## TEXT SECTION
** Begin **
Palmer succeeded Stein as chief executive of Jacksonville-based shopping center developer Regency on Jan. 1, 2020, and Stein and Biddle were discussing future opportunities for their companies.

According to a proxy statement filed for a special meeting of Urstadt Biddle shareholders, that September 2022 discussion led to Palmer contacting Biddle.

That led to the May 18 announcement of the $1.4 billion deal for Regency to buy Urstadt Biddle for an exchange of stock and assumption of debt.

Regency operates 404 properties across the country, mostly grocery-anchored shopping centers.

Urstadt Biddle operates 77 properties in the New York metropolitan area with an emphasis on grocery-anchored shopping centers.

The proxy statement filed June 16 said that a year before reaching agreement with Regency, Urstadt Biddle’s board began considering possible merger partners and approached one unidentified publicly traded real estate investment trust in June 2022.

That REIT did make a bid for Urstadt Biddle but the board decided the offer was inadequate.
** End **
## STORED DATA
** Begin **
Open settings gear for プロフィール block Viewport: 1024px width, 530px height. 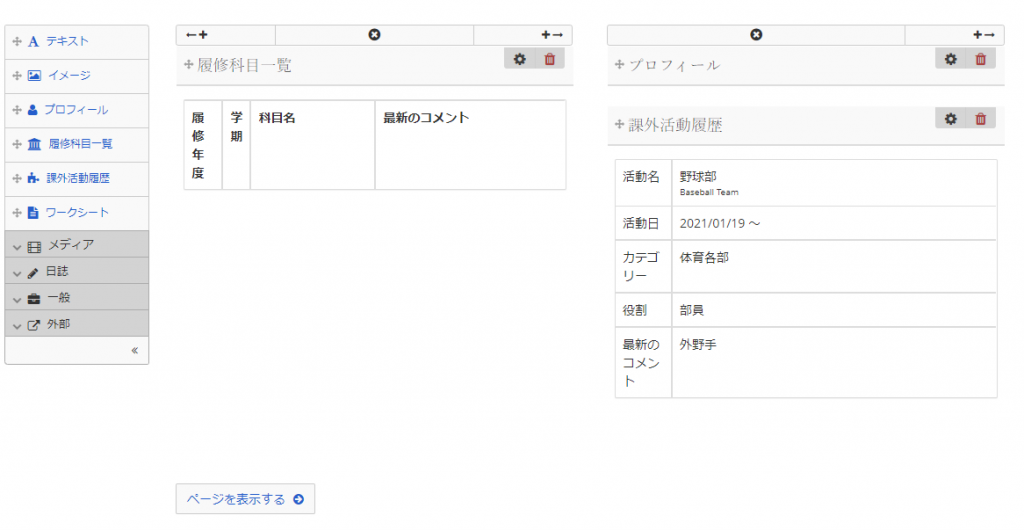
** End **
## AIM OF THE EXERCISE
Please say whether each statement below agrees with the text above on the Regency and Urstadt Biddle deal. Answer yes or no for each, and quote the deciding words. 1. Regency operates more properties than Urstadt Biddle. 2. Urstadt Biddle's board accepted the bid from the unidentified real estate investment trust. 3. The proxy statement was filed on June 16.

## EXERCISE OUTPUT
1. Yes: "Regency operates 404 properties across the country" and "Urstadt Biddle operates 77 properties in the New York metropolitan area"
2. No: "the board decided the offer was inadequate"
3. Yes: "The proxy statement filed June 16"